As a former pot smoker, he felt his habit was incongruent with regularly telling his patients to take care of themselves. He started writing the book in 2007, but only pushed himself to complete it, and kick his habit for good, after facing some bad business decisions. DeRamus felt he needed to take on his hardship with a clear mind—and eventually succeeded.

"Some people can make the decision and walk away from it," he says. "That's not the norm for someone who's smoked daily for several years."

He admits it's a small market at this point, and that the people who are putting out books and products are doing it from an altruistic standpoint. But, based on the rapid growth of the marijuana industry, DeRamus expects that to change within the next five years, which he says is the amount of time it takes for someone to realize they have a problem

"It never allows you to hit rock bottom like another drug would," he says. "That's a problem. Marijuana allows you to float through life. It takes a while for someone to realize they're missing out on certain aspects of their life."

While he's not opposed to marijuana use for medicinal purposes, he's against legalization since he feels it gives people another substance to become attached to.

"Anything that can stimulate dopamine can be addictive," DeRamus says. "We really have to be ready to meet the demand of the people wanting to get away from the addiction."

There are currently no prescriptive drugs on the market to help with kicking the pot habit, like Zyban does for cigarettes, but that's likely to change.

A 2014 study titled "Pharmacotherapies for cannabis dependence" found that "antidepressants, bupropion, buspirone, and atomoxetine are probably of little value in the treatment of cannabis dependence" but "preparations containing tetrahydrocannabinol (THC)... are of potential value in the treatment of cannabis dependence, but limitations in the evidence are such that this application of THC preparations should be considered still experimental."

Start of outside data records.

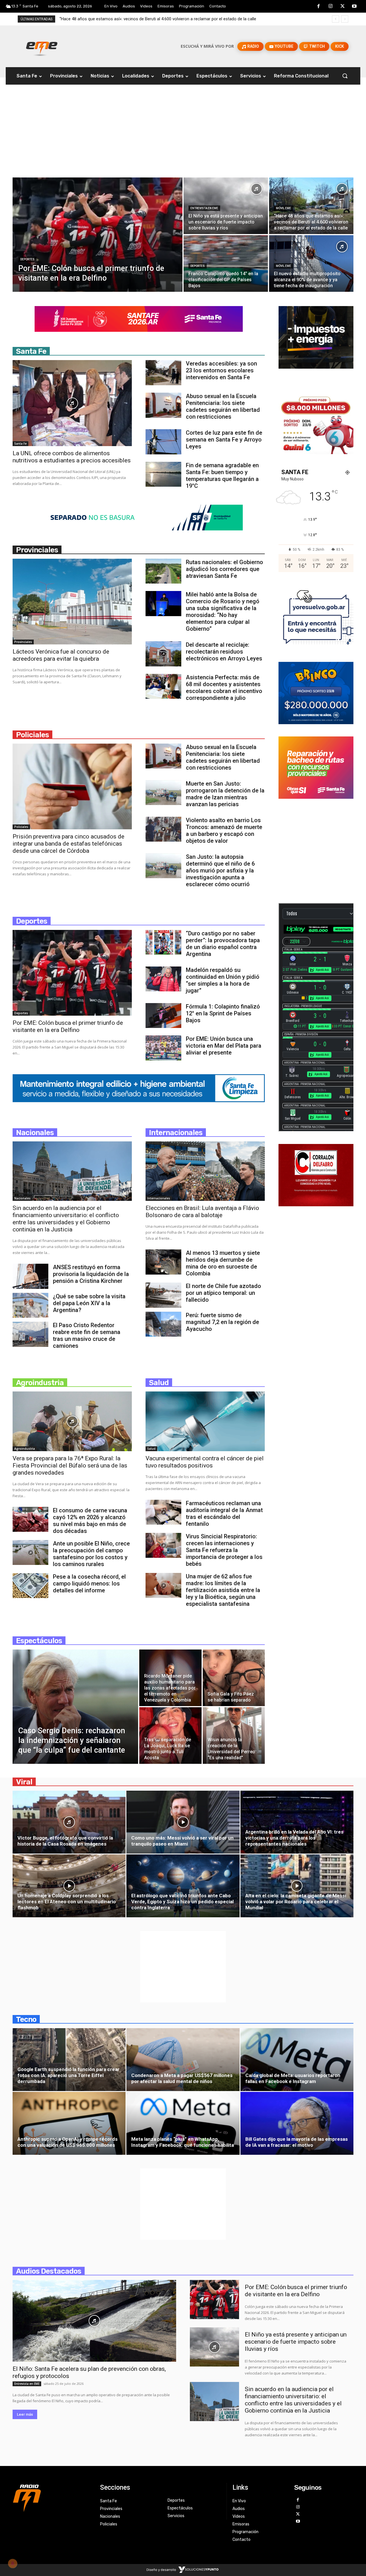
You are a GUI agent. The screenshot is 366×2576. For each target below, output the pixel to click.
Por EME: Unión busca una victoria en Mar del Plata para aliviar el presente (223, 1045)
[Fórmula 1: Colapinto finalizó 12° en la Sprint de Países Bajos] (163, 1015)
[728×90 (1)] (139, 529)
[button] (344, 75)
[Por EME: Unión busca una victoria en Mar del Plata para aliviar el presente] (163, 1048)
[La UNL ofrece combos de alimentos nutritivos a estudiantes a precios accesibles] (72, 403)
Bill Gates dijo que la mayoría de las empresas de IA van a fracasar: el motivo (296, 2142)
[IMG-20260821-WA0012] (316, 452)
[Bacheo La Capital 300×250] (316, 797)
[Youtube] (354, 7)
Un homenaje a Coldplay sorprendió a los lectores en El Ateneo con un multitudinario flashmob (66, 1901)
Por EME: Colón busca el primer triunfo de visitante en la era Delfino (68, 1026)
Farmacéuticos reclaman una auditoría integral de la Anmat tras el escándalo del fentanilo (224, 1513)
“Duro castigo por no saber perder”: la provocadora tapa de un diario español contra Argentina (223, 943)
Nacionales (22, 1198)
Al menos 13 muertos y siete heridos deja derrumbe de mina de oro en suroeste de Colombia (223, 1263)
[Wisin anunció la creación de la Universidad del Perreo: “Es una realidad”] (234, 1735)
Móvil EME (283, 208)
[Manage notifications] (12, 2563)
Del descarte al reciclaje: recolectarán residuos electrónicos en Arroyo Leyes (224, 651)
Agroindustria (24, 1449)
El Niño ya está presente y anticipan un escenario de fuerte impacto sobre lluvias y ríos (140, 18)
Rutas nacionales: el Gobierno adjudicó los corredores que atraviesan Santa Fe (224, 569)
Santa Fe (20, 444)
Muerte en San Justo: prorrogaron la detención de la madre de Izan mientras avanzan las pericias (225, 794)
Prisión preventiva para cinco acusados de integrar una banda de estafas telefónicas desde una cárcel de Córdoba (68, 843)
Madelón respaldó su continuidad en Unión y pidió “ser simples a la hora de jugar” (222, 980)
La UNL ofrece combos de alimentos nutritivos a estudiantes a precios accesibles (72, 457)
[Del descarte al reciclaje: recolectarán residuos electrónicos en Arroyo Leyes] (163, 653)
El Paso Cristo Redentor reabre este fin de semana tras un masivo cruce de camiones (86, 1335)
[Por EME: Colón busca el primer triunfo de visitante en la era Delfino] (97, 234)
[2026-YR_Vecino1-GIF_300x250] (316, 648)
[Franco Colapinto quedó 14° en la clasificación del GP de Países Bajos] (226, 263)
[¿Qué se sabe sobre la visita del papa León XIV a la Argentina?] (30, 1305)
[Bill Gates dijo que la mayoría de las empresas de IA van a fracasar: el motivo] (296, 2127)
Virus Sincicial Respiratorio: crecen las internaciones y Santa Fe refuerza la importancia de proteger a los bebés (224, 1550)
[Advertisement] (183, 135)
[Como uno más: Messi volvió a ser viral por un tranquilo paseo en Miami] (182, 1825)
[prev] (335, 19)
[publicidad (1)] (316, 1204)
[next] (344, 19)
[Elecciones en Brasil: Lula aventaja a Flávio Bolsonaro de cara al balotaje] (205, 1171)
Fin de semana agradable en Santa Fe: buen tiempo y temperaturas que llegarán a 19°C (222, 475)
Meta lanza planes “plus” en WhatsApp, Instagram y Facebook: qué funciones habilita (182, 2142)
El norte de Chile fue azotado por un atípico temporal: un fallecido (223, 1293)
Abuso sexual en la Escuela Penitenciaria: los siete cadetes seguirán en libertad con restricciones (223, 406)
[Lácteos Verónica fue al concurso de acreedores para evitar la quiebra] (72, 601)
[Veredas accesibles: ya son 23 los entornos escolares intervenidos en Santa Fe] (163, 372)
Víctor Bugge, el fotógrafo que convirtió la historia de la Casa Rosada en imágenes (65, 1841)
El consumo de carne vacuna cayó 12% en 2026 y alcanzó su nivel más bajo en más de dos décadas (90, 1520)
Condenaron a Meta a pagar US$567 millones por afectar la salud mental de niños (181, 2078)
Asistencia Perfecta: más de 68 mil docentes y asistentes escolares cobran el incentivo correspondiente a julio (224, 687)
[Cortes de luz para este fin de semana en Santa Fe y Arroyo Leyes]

The study also found that gabapentin, an anti-epileptic medication, and N-acetylcysteine, an amino-acid derivative, had potential but needed further research.

A professor of pharmacology with the University of Maryland School of Medicine that I reached out to mentioned working with the National Institute for Drug Research to develop ideas about new pharmacological interventions to help quit pot. He said it was too early to talk about it though, and to try him again in a few months.

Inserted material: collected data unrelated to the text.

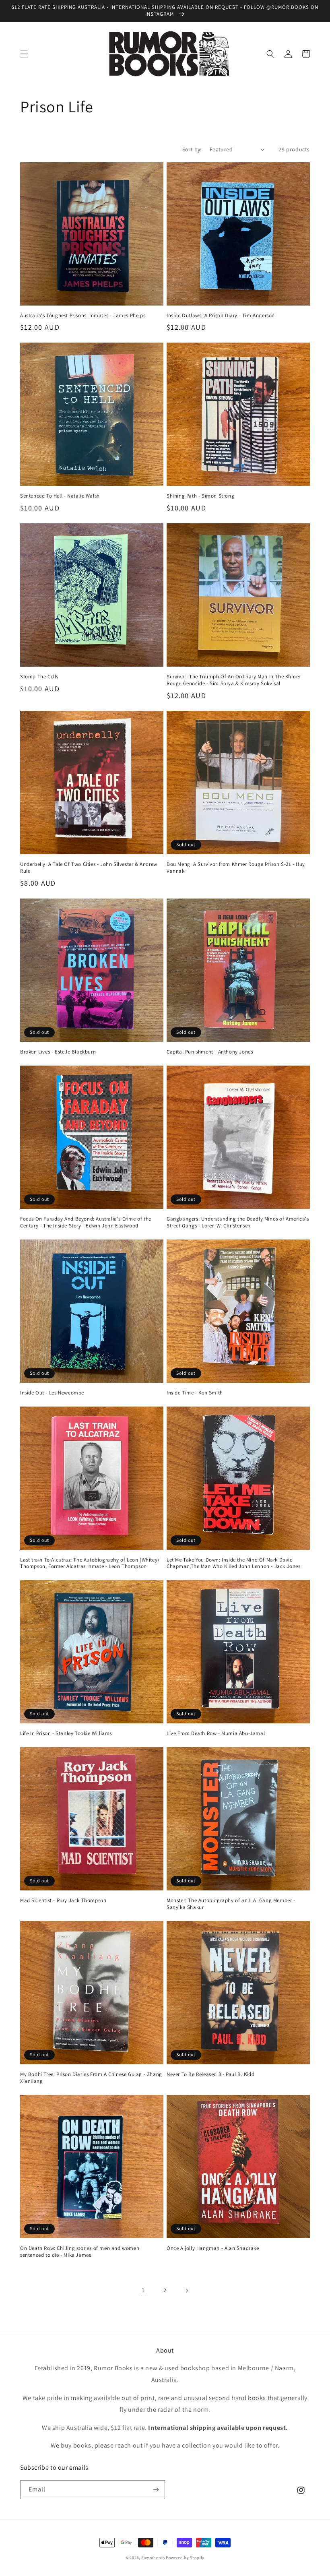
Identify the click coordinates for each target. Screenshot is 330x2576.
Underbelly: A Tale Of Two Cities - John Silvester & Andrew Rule (88, 867)
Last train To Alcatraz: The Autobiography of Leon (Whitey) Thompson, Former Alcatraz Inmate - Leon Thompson (89, 1563)
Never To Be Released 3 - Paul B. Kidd (210, 2074)
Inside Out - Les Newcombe (52, 1393)
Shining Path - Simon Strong (200, 496)
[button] (24, 54)
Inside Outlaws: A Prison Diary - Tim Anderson (221, 315)
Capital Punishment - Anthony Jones (210, 1052)
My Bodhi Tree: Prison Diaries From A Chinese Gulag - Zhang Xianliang (91, 2077)
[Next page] (187, 2290)
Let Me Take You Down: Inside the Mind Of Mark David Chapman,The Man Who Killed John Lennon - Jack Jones (234, 1563)
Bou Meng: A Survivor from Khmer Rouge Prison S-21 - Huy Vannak (236, 867)
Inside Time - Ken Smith (195, 1393)
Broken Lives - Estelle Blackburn (58, 1052)
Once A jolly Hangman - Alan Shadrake (213, 2248)
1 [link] (143, 2290)
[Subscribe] (156, 2489)
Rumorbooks (153, 2557)
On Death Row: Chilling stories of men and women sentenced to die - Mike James (79, 2251)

Zach Walsh, psychology professor at the University of British Columbia, focuses much of his research on medical marijuana. He predicts that there won't be much of a market for those looking to cash in on helping potheads with dependency, because it's simply not that problematic.

"It would be a lifestyle switch," he says. "It's not the kind of thing that if they wanted to do it, they'd need to engage in intensive psycho-behavioral reorganization of their lives to conquer the addiction. There is a modest dependence profile of cannabis, less profound than with caffeine."

He adds that if you want to make money off pot somehow, "You're better off just starting a vaporizer company."